[Material supplied start]

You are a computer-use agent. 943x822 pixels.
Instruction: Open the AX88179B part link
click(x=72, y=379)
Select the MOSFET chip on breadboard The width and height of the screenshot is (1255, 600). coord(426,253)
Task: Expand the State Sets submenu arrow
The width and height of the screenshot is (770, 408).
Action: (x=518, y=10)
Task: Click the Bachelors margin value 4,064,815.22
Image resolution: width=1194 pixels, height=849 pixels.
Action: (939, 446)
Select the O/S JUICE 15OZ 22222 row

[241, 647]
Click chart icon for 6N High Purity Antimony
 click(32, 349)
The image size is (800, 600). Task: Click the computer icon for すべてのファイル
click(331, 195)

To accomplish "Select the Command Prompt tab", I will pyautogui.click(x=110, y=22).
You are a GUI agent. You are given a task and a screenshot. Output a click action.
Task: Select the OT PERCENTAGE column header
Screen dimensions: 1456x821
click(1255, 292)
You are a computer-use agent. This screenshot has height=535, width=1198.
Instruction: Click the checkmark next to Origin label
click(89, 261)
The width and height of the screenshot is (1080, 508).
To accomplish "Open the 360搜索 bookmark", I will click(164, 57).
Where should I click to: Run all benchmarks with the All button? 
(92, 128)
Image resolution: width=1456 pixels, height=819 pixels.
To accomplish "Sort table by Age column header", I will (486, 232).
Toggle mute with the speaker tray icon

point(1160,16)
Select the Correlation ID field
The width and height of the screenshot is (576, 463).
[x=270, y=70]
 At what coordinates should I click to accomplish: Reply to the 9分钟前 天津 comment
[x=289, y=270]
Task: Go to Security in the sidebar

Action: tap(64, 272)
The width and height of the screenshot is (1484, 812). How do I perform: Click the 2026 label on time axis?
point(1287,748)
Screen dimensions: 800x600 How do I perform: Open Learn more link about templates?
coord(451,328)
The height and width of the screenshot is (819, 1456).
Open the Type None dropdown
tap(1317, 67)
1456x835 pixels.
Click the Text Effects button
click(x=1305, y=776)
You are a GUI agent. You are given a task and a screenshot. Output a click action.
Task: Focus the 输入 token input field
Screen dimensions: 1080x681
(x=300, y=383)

[Material supplied end]

▶ [Set task]: Reproduce everything from the line containing "The image size" down to the line containing "will (486, 232).", requests included, and shift each coordinate in the answers by adding 80 to it.

▶ [Result of this exercise]:
The image size is (800, 600). Task: Click the computer icon for すべてのファイル
click(411, 275)

To accomplish "Select the Command Prompt tab", I will pyautogui.click(x=190, y=102).
You are a GUI agent. You are given a task and a screenshot. Output a click action.
Task: Select the OT PERCENTAGE column header
Screen dimensions: 1456x821
click(1335, 372)
You are a computer-use agent. This screenshot has height=535, width=1198.
Instruction: Click the checkmark next to Origin label
click(169, 341)
The width and height of the screenshot is (1080, 508).
To accomplish "Open the 360搜索 bookmark", I will click(244, 137).
Where should I click to: Run all benchmarks with the All button? 
(172, 208)
Image resolution: width=1456 pixels, height=819 pixels.
To accomplish "Sort table by Age column header", I will (566, 312).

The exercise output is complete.